In some of these use cases, Correctables start to feel a little like a reactive stream approach. But it is always a finite stream in response to a single operation, and each result is a refinement of its predecessor.

What kind of benefit might we be talking about here?

The first question to answer here is whether there’s enough of a delay between preliminary and final results to get any meaningful speculative work done.

Studies show that large load on a system and high inter-replica latencies give rise to large performance gaps among consistency models. To the best of our knowledge, however, there are no studies which consider a combination of incremental consistency models in a single operation…

Here are the results of studying a Cassandra cluster using a single request micro-benchmark, where ‘C’ is the vanilla Cassandra result time, and ‘CC preliminary’ and ‘CC final’ are the preliminary and final results returned by Correctable Cassandra respectively. R=N indicates a quorum size of N for reads.

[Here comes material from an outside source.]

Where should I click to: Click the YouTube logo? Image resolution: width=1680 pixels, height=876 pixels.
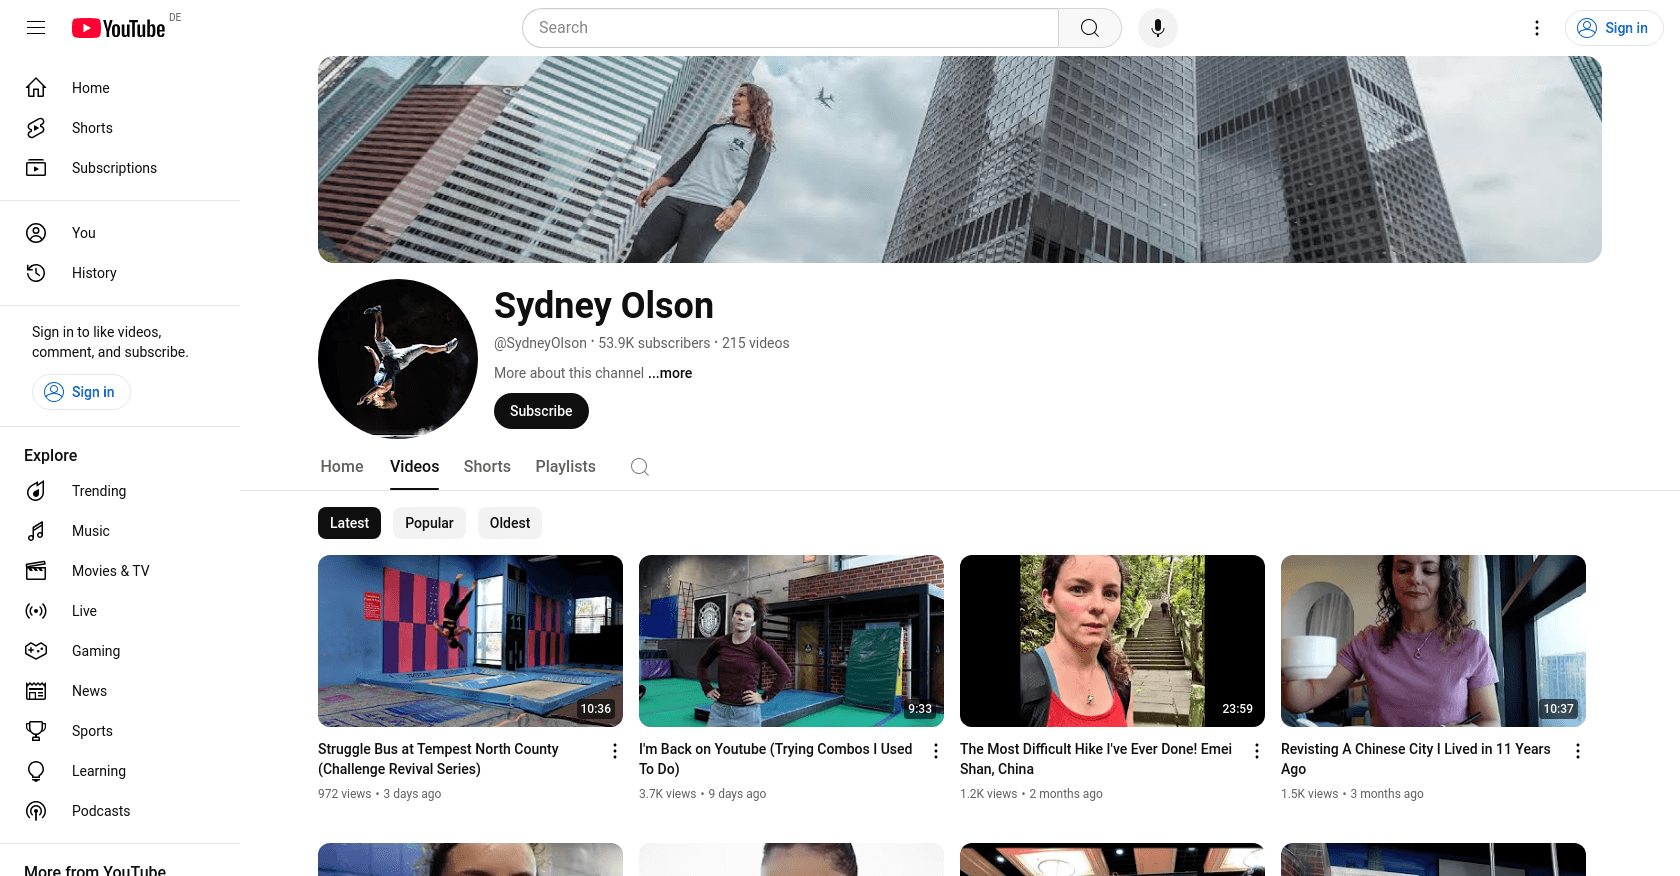pos(119,28)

With R=2 the gap between preliminary and final is about 20ms, with R=3 it extends to 140ms.

Using the YCSB benchmark we can see that Correctable Cassandra also has meaningful latency benefits, at a cost of reduced overall throughput.

Latency gaps in a (albeit wide-area) ZooKeeper cluster are equally meaningful:

In a ‘Twissandra’ (Twitter clone on Correctable Cassandra) test application, ICG improved latency by up to 40% in return for a throughput drop of 6%.

In the ticket selling application, it is clear to see the big advantage of Correctable ZooKeeper when tickets are plentiful:

Is it practical to implement?

The Correctable interface itself is a straightforward extension of the Promise idea. Behind the interface, we need bindings to different underlying backing stores.

A given binding establishes:

  1. A concrete configuration of the underlying stack (e.g., Memcache on top of Cassandra)
  2. The consistency levels offered by the stack
  3. The implementation of any storage specific protocol (e.g. for coherence or for choosing quorums).

Here’s a simple binding implementation for talking to primary-backup storage engine:

On first glance, ICG might seem to evoke large bandwidth and computation overheads. Indeed, if the invoke method comprises multiple independent single consistency requests, then storage servers will partly redo their own work… With server-side support however, we can minimize those overheads.

An example is to hook into the coordination mechanism of the underlying consistency protocols. A good initial guess can be made from the local replica, before coordinating. Bandwidth for final results can also be saved by only sending a confirmation when they are unchanged from previously sent preliminaries. The authors modified both Cassandra and ZooKeeper to efficiently support ICG using this approach. (The benefits of these enhancement are included in the results earlier).